[Text and element pointing records]
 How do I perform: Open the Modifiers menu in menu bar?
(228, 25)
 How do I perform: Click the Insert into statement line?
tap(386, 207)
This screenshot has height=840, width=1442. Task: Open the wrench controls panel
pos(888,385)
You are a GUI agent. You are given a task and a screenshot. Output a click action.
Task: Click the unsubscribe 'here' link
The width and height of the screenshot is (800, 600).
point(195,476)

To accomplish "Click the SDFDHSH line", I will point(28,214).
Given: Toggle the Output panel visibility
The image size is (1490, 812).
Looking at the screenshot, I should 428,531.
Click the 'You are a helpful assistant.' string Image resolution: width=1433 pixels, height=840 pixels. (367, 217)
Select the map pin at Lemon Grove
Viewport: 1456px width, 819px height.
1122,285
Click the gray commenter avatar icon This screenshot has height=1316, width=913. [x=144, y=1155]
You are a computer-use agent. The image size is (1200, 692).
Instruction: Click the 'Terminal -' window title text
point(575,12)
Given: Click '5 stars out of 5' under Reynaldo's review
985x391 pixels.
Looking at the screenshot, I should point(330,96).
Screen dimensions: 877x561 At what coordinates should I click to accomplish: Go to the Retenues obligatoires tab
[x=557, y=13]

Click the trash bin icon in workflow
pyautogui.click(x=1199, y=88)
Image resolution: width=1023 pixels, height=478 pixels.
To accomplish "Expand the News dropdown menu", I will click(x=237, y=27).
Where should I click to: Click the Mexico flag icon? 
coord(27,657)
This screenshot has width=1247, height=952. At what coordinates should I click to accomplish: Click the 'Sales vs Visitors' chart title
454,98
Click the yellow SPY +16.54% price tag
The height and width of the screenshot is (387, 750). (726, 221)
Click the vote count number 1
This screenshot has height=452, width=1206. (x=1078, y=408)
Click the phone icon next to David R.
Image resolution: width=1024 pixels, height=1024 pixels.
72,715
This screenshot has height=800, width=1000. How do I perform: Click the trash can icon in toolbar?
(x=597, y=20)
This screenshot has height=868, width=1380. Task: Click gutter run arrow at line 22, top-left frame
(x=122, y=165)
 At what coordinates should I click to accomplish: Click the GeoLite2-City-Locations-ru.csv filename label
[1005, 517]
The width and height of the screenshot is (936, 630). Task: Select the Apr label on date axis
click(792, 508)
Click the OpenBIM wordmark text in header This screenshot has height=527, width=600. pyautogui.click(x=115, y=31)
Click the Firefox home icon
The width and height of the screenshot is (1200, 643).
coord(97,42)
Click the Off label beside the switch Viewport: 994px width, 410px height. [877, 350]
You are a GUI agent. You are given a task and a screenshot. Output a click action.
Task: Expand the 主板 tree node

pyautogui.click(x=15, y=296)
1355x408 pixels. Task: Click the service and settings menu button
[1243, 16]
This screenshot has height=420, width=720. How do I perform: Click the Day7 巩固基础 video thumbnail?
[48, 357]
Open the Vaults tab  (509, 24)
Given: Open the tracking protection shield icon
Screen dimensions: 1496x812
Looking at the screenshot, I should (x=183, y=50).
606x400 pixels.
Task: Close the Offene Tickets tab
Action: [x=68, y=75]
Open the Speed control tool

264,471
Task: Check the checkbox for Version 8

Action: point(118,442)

• Exercise aim
Begin at the line that has "Where should I" and stop after the line that has "[1005, 517]". Rewrite these lines with every "icon" swapped for "symbol", leaving everything else in the material untouched.

• Completed task
Where should I click to: Click the Mexico flag symbol? 
coord(27,657)
This screenshot has width=1247, height=952. At what coordinates should I click to accomplish: Click the 'Sales vs Visitors' chart title
454,98
Click the yellow SPY +16.54% price tag
The height and width of the screenshot is (387, 750). (726, 221)
Click the vote count number 1
This screenshot has height=452, width=1206. (x=1078, y=408)
Click the phone symbol next to David R.
Image resolution: width=1024 pixels, height=1024 pixels.
72,715
This screenshot has height=800, width=1000. How do I perform: Click the trash can symbol in toolbar?
(x=597, y=20)
This screenshot has height=868, width=1380. Task: Click gutter run arrow at line 22, top-left frame
(x=122, y=165)
 At what coordinates should I click to accomplish: Click the GeoLite2-City-Locations-ru.csv filename label
[1005, 517]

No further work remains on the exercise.